Hi Everyone, I am a bit confused about the difference between Gibbs Sampling and Bootstrapping when it comes to Salmon and how these procedures affect downstream analysis. For context, I am trying to do analysis of 49 matched cancer vs. normal RNAseq samples in the context of alternative splicing (i.e. I am trying to cluster together patients with similar alternative splicing profiles and then see what genes are driving the clustering). I read the bootstrapping and Gibbs sampling improve transcript quantification for downstream analysis, but I am unsure how dramatic this effect may be for my purpose. Any advice or help in this regard would be appreciated!

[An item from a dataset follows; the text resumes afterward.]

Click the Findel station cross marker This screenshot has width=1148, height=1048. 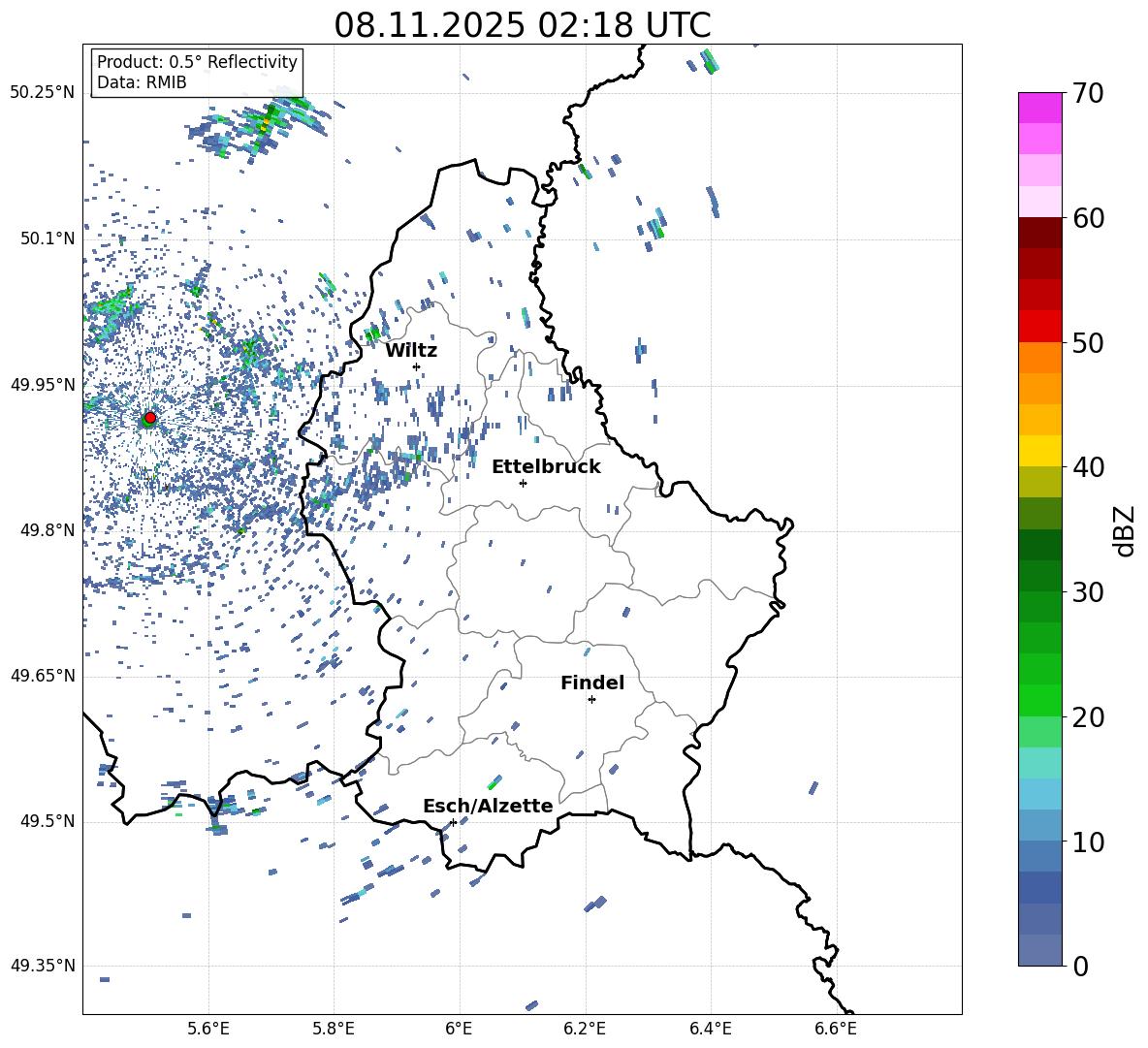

To be clear, enabling bootstrapping or Gibbs sampling does not change the “primary estimate” (i.e. the TPM or NumReads in the quant.sf) files at all. Rather bootstrapping and Gibbs sampling are both ways to estimate _posterior uncertainty_. That is, when salmon estimates a particular abundance for a transcript in a sample (say — transcript A produced 500 fragments), sometimes there can be a high degree of certainty in this estimate and other times a lot of uncertainty. For example, if all 500 fragments assigned to this transcript map uniquely back to it, uncertainly will be very low. On the other hand, if this transcript has a near identical splice variant or an allelic variant and all or almost all of these reads are multi-mapping, the uncertainty may be quite high.

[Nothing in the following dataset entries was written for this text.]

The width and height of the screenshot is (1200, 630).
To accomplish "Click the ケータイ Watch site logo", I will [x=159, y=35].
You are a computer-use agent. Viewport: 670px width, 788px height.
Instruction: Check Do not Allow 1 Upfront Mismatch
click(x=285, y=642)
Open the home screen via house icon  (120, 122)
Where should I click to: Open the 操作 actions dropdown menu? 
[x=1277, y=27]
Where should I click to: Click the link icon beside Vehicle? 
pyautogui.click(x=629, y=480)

The primary estimates used in most common downstream analyses are “point” estimates. That is, in this case, they are maximum likelihood estimates with no notion of their uncertainty. Bootstrapping or Gibbs sampling are two different ways to estimate the uncertainty for each abundance point estimate. They generate information that can be used in downstream analysis tools to assess not just what the best estimate of abundance is for a transcript in a sample, but how certain we are in that abundance. However, not all downstream tools take advantage of this information. For example, if you are performing a differential analysis, a tool like swish will take advantage of this information, but e.g. DESeq2 or EdgeR will not. So, you can always manually look at the variance of the bootstrap replicates or Gibbs samples to manually assess the confidence in a transcript’s expression, but if you want to make use of this information systematically in downstream analysis, you need to find a tool for your chosen task that takes advantage of this information.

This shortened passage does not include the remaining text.